● **Task description**
If a line in the entries includes "Uncheck", show that line.

● **The input**
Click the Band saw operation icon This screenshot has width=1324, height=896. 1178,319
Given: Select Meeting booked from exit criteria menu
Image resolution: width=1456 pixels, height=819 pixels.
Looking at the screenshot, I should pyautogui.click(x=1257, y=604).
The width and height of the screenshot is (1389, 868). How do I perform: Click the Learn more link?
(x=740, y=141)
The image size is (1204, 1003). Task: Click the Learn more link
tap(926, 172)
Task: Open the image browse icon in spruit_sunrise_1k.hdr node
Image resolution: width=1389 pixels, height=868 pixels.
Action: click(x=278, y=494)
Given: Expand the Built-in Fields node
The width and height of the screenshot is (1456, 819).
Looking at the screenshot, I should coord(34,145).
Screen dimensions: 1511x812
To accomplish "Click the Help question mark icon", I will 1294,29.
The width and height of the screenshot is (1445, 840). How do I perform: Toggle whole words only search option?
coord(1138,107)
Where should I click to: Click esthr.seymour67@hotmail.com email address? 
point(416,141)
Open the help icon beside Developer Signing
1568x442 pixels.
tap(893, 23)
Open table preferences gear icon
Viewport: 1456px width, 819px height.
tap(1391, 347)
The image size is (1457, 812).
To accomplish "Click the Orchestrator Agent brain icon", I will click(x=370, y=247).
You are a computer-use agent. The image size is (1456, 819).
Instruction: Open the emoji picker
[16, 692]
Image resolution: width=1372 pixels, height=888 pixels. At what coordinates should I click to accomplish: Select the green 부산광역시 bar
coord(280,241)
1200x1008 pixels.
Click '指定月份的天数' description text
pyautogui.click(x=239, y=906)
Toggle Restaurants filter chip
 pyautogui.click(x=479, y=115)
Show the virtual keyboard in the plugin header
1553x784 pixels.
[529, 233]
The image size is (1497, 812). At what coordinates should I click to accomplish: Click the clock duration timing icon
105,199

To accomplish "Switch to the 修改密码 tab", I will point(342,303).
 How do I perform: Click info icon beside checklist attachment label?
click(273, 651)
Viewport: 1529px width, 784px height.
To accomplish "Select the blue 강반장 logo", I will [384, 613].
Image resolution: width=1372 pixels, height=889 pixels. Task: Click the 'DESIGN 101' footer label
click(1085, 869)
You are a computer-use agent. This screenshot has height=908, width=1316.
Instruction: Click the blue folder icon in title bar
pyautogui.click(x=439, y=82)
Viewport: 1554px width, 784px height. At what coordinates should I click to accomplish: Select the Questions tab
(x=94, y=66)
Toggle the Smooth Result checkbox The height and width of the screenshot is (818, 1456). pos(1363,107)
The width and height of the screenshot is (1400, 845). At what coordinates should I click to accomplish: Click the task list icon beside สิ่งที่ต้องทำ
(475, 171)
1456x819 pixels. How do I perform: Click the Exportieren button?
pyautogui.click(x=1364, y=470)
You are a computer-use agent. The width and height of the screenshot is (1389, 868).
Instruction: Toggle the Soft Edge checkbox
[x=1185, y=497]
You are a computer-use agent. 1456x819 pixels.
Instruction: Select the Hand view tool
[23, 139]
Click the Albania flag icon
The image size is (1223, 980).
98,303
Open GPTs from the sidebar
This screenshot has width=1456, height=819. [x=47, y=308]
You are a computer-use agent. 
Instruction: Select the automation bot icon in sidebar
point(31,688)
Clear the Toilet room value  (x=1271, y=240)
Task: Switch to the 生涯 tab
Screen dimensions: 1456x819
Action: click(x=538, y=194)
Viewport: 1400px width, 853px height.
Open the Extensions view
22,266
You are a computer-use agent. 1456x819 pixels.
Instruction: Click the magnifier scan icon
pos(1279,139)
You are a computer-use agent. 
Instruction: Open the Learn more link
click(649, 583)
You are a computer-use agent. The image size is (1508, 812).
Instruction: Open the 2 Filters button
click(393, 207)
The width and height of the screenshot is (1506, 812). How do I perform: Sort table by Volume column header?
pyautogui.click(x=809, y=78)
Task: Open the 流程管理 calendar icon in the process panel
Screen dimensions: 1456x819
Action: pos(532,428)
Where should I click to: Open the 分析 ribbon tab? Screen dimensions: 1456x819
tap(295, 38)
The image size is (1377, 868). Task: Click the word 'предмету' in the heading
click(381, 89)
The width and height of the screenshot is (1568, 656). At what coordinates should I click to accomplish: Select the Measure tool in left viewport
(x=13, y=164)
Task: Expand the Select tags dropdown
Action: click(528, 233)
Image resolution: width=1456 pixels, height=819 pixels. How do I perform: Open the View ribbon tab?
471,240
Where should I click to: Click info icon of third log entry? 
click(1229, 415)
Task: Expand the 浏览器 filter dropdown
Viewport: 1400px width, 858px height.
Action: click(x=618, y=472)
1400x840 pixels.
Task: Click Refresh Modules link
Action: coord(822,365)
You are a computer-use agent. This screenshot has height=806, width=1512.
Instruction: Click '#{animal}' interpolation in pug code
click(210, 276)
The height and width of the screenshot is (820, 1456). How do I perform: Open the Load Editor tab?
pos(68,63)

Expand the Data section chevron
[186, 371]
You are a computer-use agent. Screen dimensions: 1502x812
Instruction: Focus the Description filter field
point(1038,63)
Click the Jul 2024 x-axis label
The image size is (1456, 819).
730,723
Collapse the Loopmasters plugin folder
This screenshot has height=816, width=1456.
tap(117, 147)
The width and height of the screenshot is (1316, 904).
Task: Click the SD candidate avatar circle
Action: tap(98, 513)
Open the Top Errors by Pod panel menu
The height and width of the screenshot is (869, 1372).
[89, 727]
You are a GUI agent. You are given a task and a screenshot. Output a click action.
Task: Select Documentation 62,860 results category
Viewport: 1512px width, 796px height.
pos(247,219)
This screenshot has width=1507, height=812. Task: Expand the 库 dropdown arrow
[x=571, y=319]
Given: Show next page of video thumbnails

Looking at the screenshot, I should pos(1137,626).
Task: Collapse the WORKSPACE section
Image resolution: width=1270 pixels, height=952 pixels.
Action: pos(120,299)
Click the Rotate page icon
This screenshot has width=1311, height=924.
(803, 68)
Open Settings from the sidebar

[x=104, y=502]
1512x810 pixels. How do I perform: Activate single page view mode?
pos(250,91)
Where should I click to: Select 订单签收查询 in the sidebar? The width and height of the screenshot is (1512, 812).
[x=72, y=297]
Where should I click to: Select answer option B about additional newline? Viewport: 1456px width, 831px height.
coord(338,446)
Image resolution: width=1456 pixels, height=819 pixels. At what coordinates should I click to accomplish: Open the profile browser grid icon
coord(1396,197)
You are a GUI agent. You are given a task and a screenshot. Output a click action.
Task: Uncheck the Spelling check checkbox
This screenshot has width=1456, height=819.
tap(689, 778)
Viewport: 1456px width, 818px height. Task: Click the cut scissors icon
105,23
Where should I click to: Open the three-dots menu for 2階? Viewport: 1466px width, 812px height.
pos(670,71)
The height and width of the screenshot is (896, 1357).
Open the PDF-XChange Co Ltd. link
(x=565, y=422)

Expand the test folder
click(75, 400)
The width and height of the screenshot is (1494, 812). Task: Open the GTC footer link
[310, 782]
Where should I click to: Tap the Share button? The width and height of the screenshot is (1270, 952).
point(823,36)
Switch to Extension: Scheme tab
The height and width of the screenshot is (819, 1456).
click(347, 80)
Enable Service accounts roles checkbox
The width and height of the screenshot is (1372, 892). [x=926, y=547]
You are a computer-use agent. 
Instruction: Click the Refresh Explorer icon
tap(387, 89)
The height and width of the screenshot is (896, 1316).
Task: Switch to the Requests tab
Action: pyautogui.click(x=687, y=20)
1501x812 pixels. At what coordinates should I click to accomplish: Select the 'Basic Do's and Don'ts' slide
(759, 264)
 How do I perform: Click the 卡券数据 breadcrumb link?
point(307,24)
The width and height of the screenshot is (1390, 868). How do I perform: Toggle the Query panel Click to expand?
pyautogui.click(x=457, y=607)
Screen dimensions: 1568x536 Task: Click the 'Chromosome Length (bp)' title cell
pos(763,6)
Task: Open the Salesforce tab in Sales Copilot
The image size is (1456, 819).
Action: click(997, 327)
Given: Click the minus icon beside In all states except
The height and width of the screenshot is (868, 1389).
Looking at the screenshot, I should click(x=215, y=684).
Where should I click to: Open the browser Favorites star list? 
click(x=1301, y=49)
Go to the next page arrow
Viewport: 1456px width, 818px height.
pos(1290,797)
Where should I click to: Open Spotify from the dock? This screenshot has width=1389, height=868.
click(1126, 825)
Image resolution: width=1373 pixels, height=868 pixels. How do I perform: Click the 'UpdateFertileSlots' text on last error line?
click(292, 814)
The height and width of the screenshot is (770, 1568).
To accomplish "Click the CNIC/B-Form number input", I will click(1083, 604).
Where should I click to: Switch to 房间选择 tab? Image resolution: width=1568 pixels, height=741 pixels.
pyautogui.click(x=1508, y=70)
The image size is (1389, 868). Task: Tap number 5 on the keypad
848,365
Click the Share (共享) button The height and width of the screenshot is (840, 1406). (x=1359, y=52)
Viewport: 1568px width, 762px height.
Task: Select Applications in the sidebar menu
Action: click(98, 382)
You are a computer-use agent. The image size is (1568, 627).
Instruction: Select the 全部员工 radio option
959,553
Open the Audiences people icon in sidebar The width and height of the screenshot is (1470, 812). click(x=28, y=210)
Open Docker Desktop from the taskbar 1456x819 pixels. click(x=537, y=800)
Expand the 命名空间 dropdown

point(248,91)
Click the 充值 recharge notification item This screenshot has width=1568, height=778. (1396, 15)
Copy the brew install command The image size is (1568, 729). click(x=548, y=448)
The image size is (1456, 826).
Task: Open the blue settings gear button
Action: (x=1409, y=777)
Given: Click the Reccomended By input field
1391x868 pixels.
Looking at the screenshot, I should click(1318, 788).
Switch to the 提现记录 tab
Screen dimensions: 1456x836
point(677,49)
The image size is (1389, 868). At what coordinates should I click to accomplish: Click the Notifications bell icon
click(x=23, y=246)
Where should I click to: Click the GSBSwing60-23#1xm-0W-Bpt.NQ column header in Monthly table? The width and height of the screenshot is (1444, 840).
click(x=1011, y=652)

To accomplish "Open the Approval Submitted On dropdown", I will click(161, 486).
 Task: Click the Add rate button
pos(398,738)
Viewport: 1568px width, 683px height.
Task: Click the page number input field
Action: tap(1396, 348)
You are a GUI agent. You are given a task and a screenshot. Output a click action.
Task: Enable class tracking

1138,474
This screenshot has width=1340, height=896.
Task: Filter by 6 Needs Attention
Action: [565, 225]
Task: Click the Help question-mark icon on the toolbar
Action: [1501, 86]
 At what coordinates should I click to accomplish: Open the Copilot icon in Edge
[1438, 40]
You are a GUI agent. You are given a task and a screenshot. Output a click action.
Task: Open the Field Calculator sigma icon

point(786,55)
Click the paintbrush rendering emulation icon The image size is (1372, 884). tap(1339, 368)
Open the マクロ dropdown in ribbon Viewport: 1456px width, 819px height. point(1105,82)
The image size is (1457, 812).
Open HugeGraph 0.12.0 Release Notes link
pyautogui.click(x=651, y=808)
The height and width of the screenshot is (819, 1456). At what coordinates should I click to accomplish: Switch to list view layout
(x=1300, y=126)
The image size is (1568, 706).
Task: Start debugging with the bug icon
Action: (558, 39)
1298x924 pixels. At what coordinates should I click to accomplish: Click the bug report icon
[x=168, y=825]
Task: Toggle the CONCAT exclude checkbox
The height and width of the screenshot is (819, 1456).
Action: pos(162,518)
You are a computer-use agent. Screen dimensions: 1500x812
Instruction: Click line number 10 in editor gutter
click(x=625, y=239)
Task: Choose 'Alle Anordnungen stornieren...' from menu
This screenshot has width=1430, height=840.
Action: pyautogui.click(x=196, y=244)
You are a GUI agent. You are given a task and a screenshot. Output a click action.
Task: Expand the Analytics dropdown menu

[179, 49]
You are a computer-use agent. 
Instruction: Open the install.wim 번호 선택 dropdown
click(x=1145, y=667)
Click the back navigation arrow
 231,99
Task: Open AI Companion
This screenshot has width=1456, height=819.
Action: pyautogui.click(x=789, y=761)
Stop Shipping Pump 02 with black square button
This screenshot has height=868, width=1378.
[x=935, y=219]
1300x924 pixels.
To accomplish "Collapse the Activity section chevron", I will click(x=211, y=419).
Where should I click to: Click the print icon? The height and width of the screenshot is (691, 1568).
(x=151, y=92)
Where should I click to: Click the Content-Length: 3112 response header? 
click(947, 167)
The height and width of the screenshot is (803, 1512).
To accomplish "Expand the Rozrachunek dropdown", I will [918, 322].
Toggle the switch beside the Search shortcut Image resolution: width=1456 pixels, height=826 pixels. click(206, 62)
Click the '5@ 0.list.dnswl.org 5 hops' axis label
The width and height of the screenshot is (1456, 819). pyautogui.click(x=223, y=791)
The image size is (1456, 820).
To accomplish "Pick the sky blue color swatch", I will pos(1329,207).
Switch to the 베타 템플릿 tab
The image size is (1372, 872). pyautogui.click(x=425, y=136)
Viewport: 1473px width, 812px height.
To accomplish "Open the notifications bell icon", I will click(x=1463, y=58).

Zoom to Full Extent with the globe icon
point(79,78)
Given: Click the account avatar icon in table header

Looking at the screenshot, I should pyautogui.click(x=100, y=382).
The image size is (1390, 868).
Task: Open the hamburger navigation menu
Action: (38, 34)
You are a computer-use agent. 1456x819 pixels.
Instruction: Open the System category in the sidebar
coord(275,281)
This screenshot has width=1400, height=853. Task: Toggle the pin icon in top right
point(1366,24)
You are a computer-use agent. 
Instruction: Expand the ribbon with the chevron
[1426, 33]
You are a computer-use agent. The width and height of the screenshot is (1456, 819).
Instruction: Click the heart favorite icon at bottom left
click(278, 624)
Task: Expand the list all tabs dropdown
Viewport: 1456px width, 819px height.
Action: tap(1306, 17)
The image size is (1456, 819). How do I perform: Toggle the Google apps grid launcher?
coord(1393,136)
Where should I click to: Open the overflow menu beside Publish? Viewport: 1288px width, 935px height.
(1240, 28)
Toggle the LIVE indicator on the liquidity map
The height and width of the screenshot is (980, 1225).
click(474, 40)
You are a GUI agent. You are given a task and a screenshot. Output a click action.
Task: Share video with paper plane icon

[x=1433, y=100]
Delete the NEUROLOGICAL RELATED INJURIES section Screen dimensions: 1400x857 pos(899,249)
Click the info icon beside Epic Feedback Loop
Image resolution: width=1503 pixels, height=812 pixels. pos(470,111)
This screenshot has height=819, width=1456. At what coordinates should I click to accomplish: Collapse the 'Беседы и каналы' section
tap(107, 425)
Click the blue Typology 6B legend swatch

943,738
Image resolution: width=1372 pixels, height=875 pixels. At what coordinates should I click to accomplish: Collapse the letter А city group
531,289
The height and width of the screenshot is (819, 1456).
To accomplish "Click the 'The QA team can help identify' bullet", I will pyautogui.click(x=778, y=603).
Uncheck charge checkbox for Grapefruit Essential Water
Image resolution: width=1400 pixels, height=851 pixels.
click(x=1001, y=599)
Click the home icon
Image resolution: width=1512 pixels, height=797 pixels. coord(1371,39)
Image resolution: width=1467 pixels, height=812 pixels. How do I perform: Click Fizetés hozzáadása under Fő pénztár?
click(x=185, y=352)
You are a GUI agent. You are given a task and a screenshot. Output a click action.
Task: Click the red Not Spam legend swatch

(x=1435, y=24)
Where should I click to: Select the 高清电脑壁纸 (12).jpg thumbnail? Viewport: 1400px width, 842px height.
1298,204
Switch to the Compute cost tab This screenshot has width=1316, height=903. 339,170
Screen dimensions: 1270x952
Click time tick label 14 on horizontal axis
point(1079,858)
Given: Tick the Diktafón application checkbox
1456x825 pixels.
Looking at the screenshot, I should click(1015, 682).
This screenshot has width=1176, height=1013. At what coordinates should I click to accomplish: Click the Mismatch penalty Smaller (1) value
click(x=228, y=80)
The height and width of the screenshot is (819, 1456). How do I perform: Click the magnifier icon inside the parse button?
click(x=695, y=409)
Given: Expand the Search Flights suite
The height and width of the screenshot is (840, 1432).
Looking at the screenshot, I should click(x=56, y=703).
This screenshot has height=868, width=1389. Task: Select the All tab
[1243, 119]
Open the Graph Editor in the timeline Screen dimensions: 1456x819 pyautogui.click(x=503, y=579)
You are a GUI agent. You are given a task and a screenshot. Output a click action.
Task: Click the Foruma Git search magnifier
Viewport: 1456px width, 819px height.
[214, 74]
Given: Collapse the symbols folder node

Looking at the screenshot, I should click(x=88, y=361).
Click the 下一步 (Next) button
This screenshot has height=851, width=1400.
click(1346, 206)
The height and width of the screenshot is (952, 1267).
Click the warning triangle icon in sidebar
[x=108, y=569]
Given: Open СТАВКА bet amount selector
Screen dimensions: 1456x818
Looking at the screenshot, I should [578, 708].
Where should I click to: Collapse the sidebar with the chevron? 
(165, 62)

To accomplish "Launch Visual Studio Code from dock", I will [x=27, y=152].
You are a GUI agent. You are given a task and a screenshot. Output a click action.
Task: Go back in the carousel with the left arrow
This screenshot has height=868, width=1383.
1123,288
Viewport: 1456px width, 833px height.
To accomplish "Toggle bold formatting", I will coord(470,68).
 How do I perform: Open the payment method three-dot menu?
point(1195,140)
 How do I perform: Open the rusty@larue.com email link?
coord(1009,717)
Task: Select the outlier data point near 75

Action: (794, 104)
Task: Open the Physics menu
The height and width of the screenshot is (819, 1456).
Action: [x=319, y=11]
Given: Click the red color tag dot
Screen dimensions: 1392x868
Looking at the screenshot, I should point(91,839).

● **Answer to this task**
Task: Uncheck the Spelling check checkbox
Uncheck charge checkbox for Grapefruit Essential Water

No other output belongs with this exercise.